Holland is a town in Cass Township, Dubois County, in the U.S. state of Indiana. The population was 619 at the 2020 census. It is part of the Jasper Micropolitan Statistical Area.

==History==
Holland was platted in 1859 by Henry Kunz, a native of Germany. It was named for Holland (The Netherlands).

The Holland post office has been in operation since 1856.

==Geography==

According to the 2010 census, Holland has a total area of 0.31 sqmi, all land.

==Demographics==

Historical population
| Census | Pop. | Note | %± |
| 1880 | 199 |  | — |
| 1930 | 323 |  | — |
| 1940 | 380 |  | 17.6% |
| 1950 | 501 |  | 31.8% |
| 1960 | 661 |  | 31.9% |
| 1970 | 662 |  | 0.2% |
| 1980 | 683 |  | 3.2% |
| 1990 | 675 |  | −1.2% |
| 2000 | 695 |  | 3.0% |
| 2010 | 626 |  | −9.9% |
| 2020 | 619 |  | −1.1% |
U.S. Decennial Census

===2010 census===
At the 2010 census, there were 626 people, 252 households and 168 families living in the town. The population density was 1956.3 PD/sqmi. There were 277 housing units at an average density of 865.6 /sqmi. The racial makeup of the town was 96.0% White, 0.2% African American, 0.6% Native American, 0.3% Asian, 0.2% Pacific Islander, 2.2% from other races, and 0.5% from two or more races. Hispanic or Latino of any race were 3.7% of the population.

There were 252 households, of which 31.7% had children under the age of 18 living with them, 52.4% were married couples living together, 10.7% had a female householder with no husband present, 3.6% had a male householder with no wife present, and 33.3% were non-families. 27.4% of all households were made up of individuals, and 13.5% had someone living alone who was 65 years of age or older. The average household size was 2.48 and the average family size was 3.04.

The median age was 37.9 years. 26% of residents were under the age of 18; 5.8% were between the ages of 18 and 24; 27.4% were from 25 to 44; 24.1% were from 45 to 64; and 16.6% were 65 years of age or older.
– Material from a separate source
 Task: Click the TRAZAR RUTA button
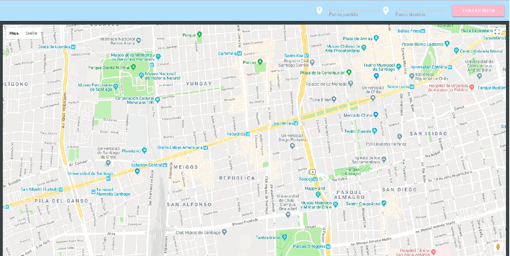pyautogui.click(x=478, y=11)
The population was 48.2% male and 51.8% female.

===2000 census===
At the 2000 census, there were 695 people, 270 households and 190 families living in the town. The population density was 1,988.5 PD/sqmi. There were 287 housing units at an average density of 821.2 /sqmi. The racial makeup was 98.13% White, 0.29% Native American, 0.43% Asian, 0.86% from other races, and 0.29% from two or more races. Hispanic or Latino of any race were 2.16% of the population.

There were 270 households, of which 36.3% had children under the age of 18 living with them, 58.9% were married couples living together, 8.1% had a female householder with no husband present, and 29.3% were non-families. 26.3% of all households were made up of individuals, and 14.1% had someone living alone who was 65 years of age or older. The average household size was 2.57 and the average family size was 3.12.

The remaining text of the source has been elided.